You can fight this by adding a code into the compiler source you have that detects a backdoor pattern in the resulting binary and wipes it off or just refuses to compile.
In response, Ken Thompson designs a compiler that detects the backdoor detection pattern in the compiler source and excludes that part from the resulting binary.
Until some clever guy writes a separate program that checks some critical binaries in the system for backdoors.
Ken Thompson's response is obvious: prevent such a program from properly detecting backdoors. The compiler becomes aware of such patterns too.
A clever guy writes a login program in the UNIX shell language [substitute with Lisp, Perl, Python or God forbid, Java]
Ken Thompson's compiler then becomes aware when it compiles the shell interpreter (or whatever compiler/VM).
Shortly before the end of the days Ken Thompson's compiler becomes aware of itself and whatever it compiles and screams "Mommy, I exist!"
(Actually, to prevent Ken Thompson's compiler to become self-aware, you may write a manual for system administrators in human language on how to manually detect malicious code in a compiler binary and how to modify it with some binary editor.)
When I was working at the University of Alberta last year, Ken Thompson came and gave an informal talk for anyone who was interested and he talked about this.

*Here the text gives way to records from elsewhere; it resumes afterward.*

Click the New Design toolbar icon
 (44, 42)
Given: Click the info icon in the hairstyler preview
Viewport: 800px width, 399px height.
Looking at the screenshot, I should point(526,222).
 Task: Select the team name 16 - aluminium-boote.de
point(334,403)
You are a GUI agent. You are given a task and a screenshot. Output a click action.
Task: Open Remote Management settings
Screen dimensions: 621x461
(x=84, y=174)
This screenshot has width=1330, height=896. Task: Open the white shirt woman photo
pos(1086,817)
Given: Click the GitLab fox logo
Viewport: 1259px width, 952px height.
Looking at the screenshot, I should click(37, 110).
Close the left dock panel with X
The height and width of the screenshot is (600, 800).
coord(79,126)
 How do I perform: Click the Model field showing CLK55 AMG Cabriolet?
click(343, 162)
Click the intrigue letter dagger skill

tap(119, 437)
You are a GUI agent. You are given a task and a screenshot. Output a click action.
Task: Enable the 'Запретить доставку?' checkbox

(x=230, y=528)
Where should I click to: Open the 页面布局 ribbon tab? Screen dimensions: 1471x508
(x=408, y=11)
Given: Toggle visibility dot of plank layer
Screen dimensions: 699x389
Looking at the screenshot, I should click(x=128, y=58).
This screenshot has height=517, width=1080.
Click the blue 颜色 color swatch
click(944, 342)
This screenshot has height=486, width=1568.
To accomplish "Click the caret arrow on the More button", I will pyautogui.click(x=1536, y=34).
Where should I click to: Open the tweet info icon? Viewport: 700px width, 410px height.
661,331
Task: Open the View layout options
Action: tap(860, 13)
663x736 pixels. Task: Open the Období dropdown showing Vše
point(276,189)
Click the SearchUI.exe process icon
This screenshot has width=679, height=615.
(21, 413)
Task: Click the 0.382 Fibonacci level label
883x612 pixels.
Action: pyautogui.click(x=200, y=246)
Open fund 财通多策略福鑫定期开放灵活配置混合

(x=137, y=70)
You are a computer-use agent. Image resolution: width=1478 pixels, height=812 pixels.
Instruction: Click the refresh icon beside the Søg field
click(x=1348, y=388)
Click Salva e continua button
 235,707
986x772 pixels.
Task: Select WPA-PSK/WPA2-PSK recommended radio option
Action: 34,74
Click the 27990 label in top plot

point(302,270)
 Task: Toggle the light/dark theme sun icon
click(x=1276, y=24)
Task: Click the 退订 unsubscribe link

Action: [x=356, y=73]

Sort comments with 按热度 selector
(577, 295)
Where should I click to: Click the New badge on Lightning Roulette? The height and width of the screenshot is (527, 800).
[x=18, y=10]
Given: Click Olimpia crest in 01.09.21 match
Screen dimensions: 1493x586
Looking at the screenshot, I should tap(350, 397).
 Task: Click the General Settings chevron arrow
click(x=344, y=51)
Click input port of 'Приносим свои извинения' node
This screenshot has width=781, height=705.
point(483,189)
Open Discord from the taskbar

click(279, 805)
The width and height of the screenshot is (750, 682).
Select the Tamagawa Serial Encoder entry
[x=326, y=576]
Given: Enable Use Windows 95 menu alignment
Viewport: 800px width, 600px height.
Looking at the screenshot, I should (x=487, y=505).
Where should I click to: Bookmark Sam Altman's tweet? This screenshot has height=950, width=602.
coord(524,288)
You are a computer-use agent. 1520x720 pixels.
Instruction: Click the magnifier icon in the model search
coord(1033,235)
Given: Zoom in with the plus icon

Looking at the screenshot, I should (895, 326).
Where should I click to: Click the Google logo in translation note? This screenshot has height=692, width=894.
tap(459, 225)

The gist if you don't want to read the article is you put code into your c compiler that checks to see if it's making the login command and then compiles in a backdoor. Nasty in its own right, but then you also put in code so if you recompile the compiler, it adds the code to do this (add the backdoor and add itself to the c compiler) back in. Then you take the code out of the source file and recompile.
Apparently it almost made it out into production Unix, accidentally. The only thing that stopped it was they had an error in their code that added an extra space each compile cycle and one of the QA guys caught it.
http://www.ece.cmu.edu/~ganger/712.fall02/papers/p761-thompson.pdf
edit: It's linked in the Scienceblogs article, but it ought to be the main feature.